Channelrhodopsin-2 reacts to blue light by making the cell membrane permeable to positively charged ions and the resulting influx of ions triggers a nerve impulse that activates the cell. “For neuroscientists, this prompted the idea of isolating this gene and implanting it by targeted genetics into neurons of choice. Researchers then succeeded in isolating halorhodopsin, a chloride pump activated by yellow light, which acts as the perfect counterpart to channelrhodopsin-2 since it lowers the membrane potential effectively switching off the neurons,” said Dr Kleinlogel. Since channelrhodopsin-2 and halorhodopsin react to light of different wavelengths, together they comprise a useful tool for switching cells on and off at will, said Dr Kleinlogel.

The therapeutic concept of Dr Kleinlogel’s optogenetics approach is to target the neurons in the middle layer of the retina – the bipolar cells – which remain intact even when the photoreceptors in the outer layers of the retina have degenerated. Custommade membrane proteins equipped with a rhodopsin-based light antenna are introduced into the bipolar cells using adeno-associated viral (AAV) shuttle vectors as delivery systems. This renders the naturally light-insensitive bipolar cells light-sensitive and capable of detecting visual information, which is subsequently relayed to the brain without receiving input from photoreceptors. Working with channelrhodopsin-2, however, it soon became obvious to Dr Kleinlogel and her team that they would need a next-generation optical genetic tool if the approach were to have any chance of being successful in the clinic.

“There are some limitations to tools such as channelrhodopsin that prevent their use in the clinic. The first is that they require extremely high light intensities to be activated, laser light that is 100 times brighter than sunlight. So when you treat a patient and you have to illuminate the retina with this highintensity blue light you very quickly induce phototoxicity that will kill all of the retinal cells,” she said. The second issue related to the fact that such proteins are isolated from algae and other microbes and will most probably be immunogenic for the human retina. Thirdly, Channelrhodopsin-2 activation of bipolar cells is artificial and does not comply with normal processing of visual information in these cells. The strategy to overcome these deficiencies was to biotechnologically engineer a custom-made protein equipped with a retinal light antenna.

“We came up with a chimeric protein that consists of parts from two retinal proteins. It is based on the bipolar cell specific metabotropic glutamate receptor and contains the light-antenna of melanopsin, thus it will be nonimmunogenic and non-toxic to bipolar cells and the retina. We further profit from the bipolar cell intrinsic and bipolarto- ganglion cell amplification of the visual signal, which makes this novel chimeric protein much more light sensitive compared to channelrhodopsin-2.So now we can actually activate the neurons in normal daylight conditions,” she said.

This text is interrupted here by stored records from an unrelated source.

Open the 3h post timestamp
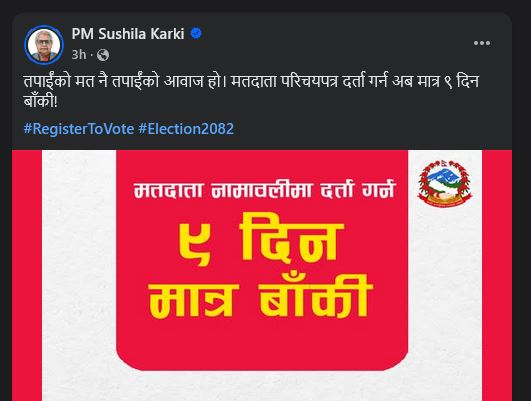 [x=79, y=55]
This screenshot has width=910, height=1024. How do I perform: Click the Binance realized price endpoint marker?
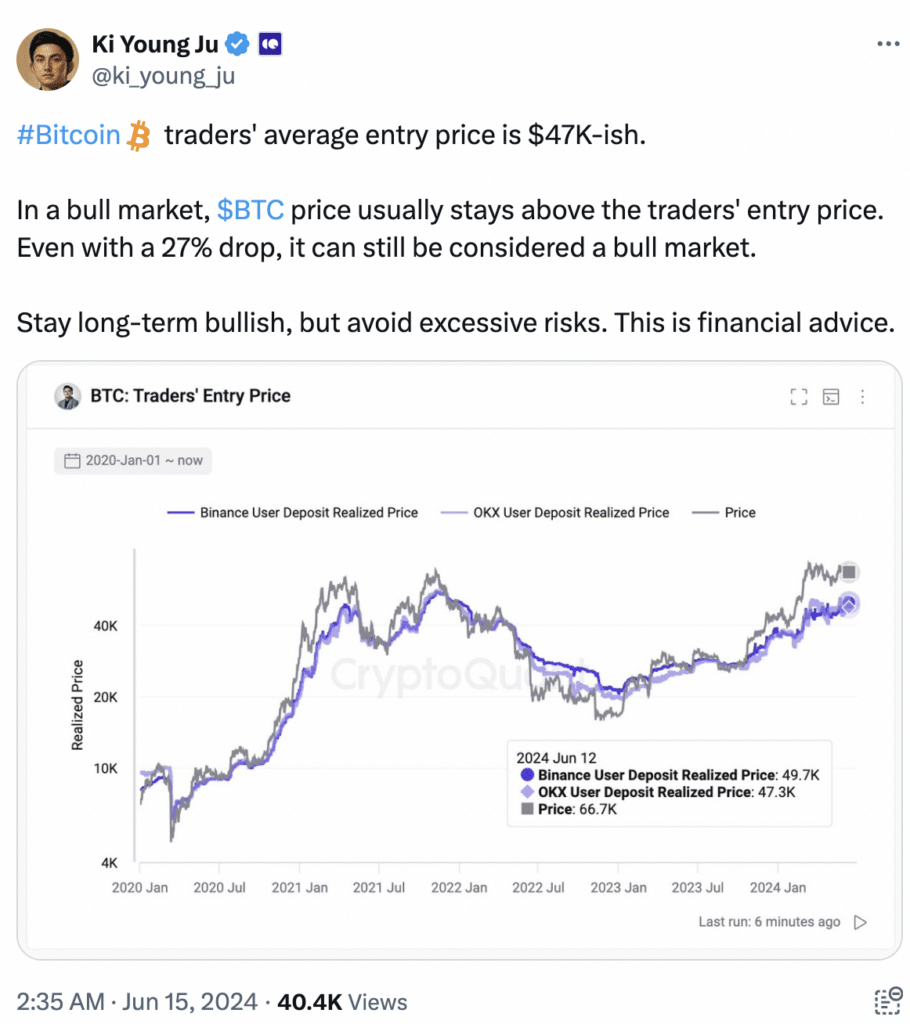pos(849,604)
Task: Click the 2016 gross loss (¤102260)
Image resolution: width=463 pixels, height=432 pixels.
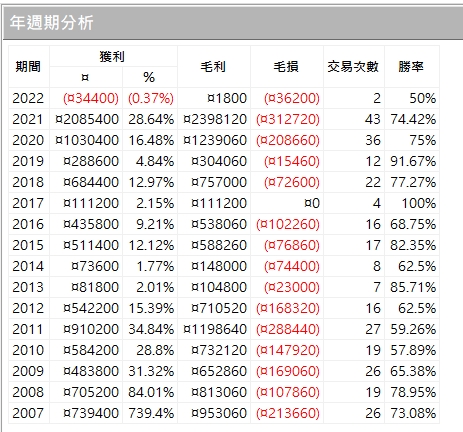Action: tap(288, 224)
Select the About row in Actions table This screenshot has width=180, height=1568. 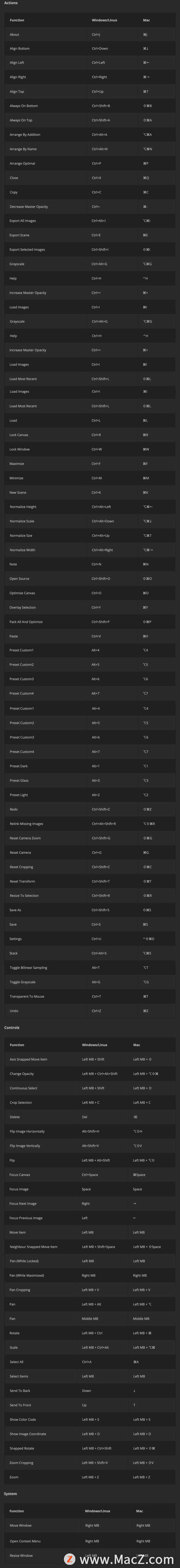coord(90,35)
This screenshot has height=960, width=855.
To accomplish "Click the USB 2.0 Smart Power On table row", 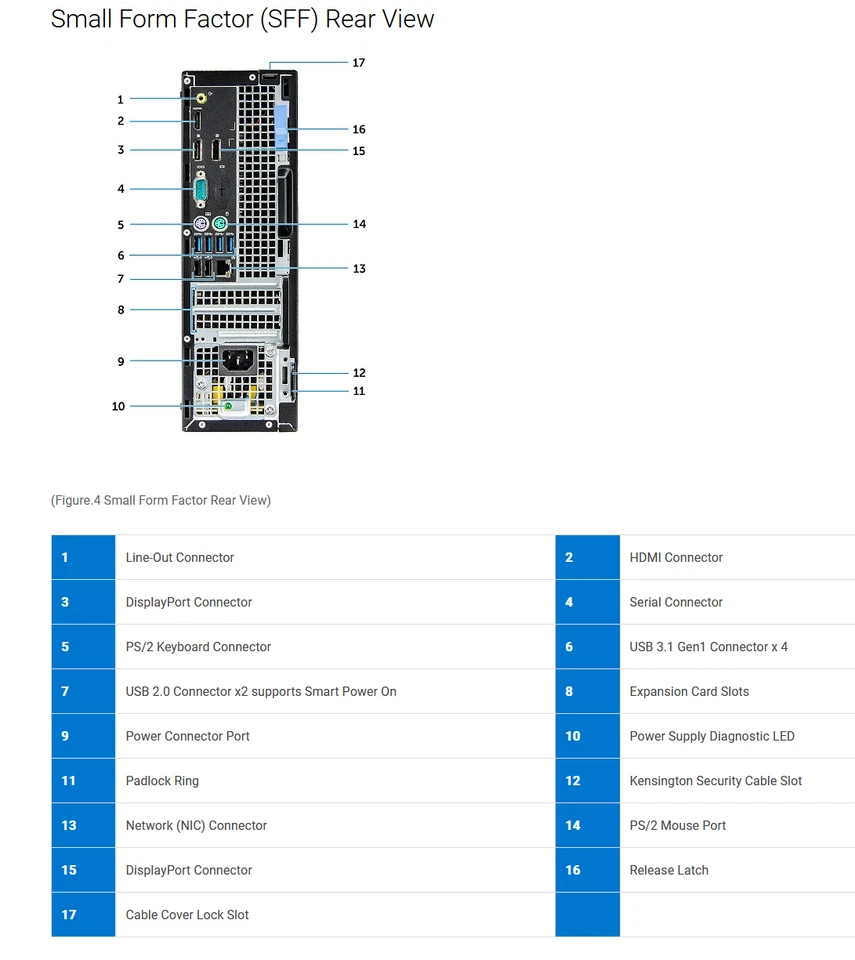I will coord(260,691).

Studies in transgenic mice have confirmed the “proof of principle” that the therapy can potentially restore vision, said Dr Kleinlogel, with future efforts being geared towards optimising the gene delivery system and setting up phase I clinical trials in humans.

“Naturally we now want to transfer the technology from the mouse tissue into human tissue to see if it works as well, and of course perform toxicology studies. The mice treated with gene therapy that we sacrificed eight months after treatment did not show any obvious immunological or toxic effects within the retina. So it seems quite promising and we are hopeful that positive outcomes can be obtained beyond animal models,” she said.

* At an award ceremony held during the EURETINA Congress, Dr Kleinlogel’s research was awarded first place in the EURETINA Science & Medicine Innovation Awards. Dr Kleinlogel received a cheque for €20,000 on behalf of her research team for its pioneering work in optogenetics research.